Summary: Charles C. Johnson is suing Twitter for banning him in 2015.
Since his banishment in 2015, right-wing activist Charles C. Johnson has threatened to sue Twitter for years. Now that day has finally come.
According to Buzzfeed News, Johnson filed a lawsuit in California Superior Court in Fresno on Monday. His attorney Robert E. Barnes said that Johnson was banned from Twitter because of his political views, and this is a violation of free speech. The lawsuit is seeking millions in damages.
“This is going to be a very serious case over the freedom of the internet,” Johnson said to BuzzFeed News. “And whether people have the right to say what they mean and mean what they say.”
Johnson is a former Breitbart reporter who owns the investigations website, WeSearchr. In May 2015, he asked on Twitter for donations to help “take out” Black Lives Matter co-founder DeRay McKesson. Twitter banned the alt-right activist after that, and Johnson claimed his tweet was taken out of context.
Before his ban, Johnson had spread false rumors that President Barack Obama was gay and had posted photos and the address of a person he claimed had been exposed to the Ebola virus. In his lawsuit, Johnson said that emails published by Buzzfeed News proved that Twitter had removed him because he was a “politically disfavored individual.”
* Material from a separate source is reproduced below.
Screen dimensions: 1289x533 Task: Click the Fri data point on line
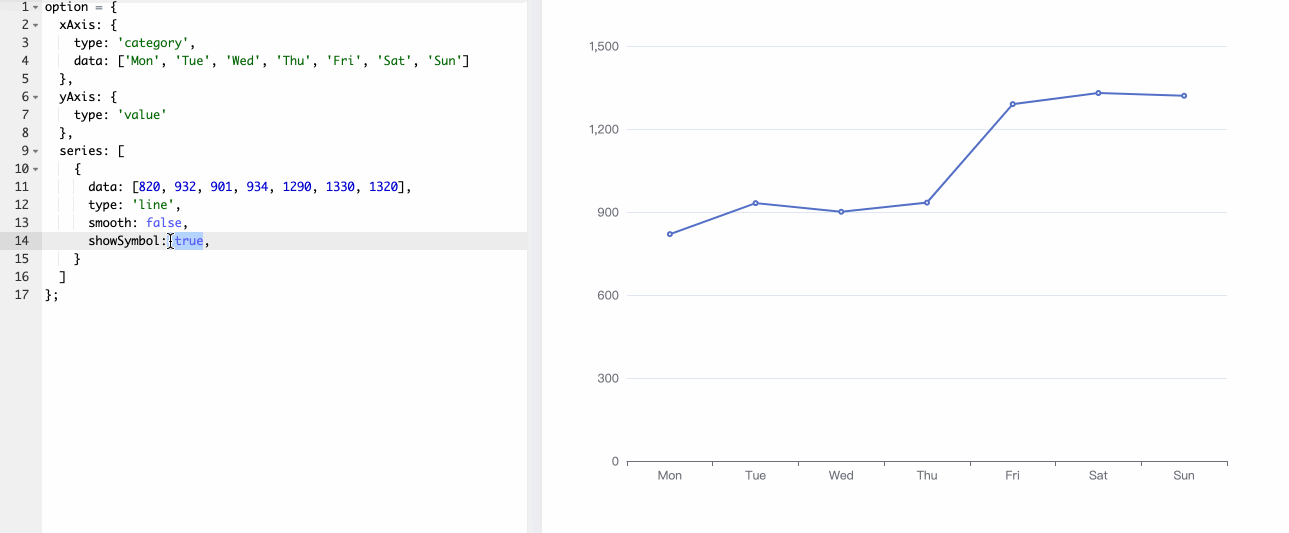coord(1012,104)
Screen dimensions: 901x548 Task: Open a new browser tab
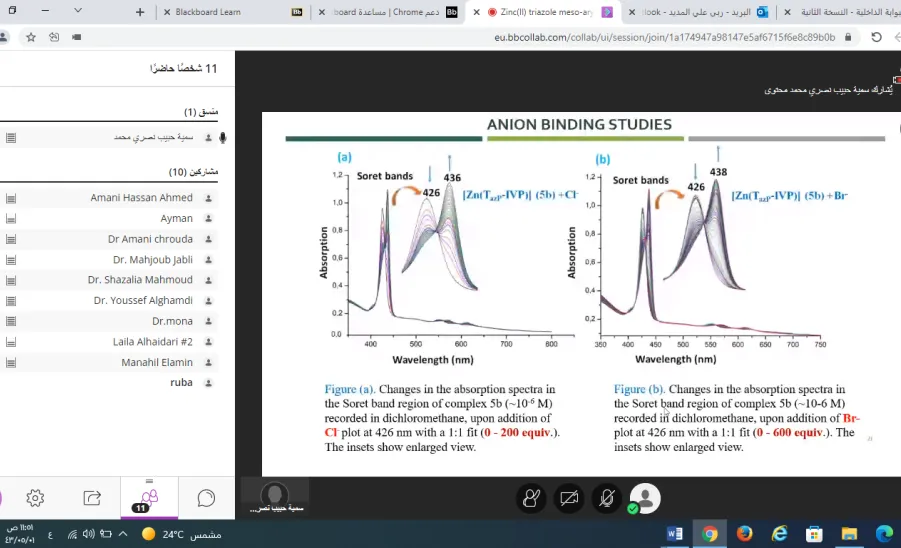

“We permanently suspended Chuck Johnson even though it wasn’t direct violent threats. It was just a call that the policy team made,” Twitter’s VP of user services, Tina Bhatnagar, wrote to CEO Jack Dorsey in January 2016.  “That account is permanently suspended and nobody for no reason may reactivate it. Period.”
In Johnson’s lawsuit, he said that Twitter did not conform to its own policy and thus violated the user-platform agreement. However, Eric Goldman, director of the Santa Clara University School of Law’s High Tech Law Institute, told Buzzfeed News that Johnson has a difficult case to win because Twitter essentially has the right to ban whoever they want.
“Twitter can choose to terminate anyone’s account at any time without repercussion,” Goldman told BuzzFeed News. “It has a categorical right to block whoever they choose.”
Twitter declined to comment on the pending litigation. Goldman said that as a publisher, they are protected by the First Amendment as well as Section 230 of the Communications Decency Act.
Johnson told Buzzfeed News that his lawsuit is a statement challenging the way publishers treat conservatives. Aware that he could lose the case, he said that getting the lawsuit to push forward and into discovery could still be a victory.
“You can lose a lawsuit and still win the argument,” Johnson said.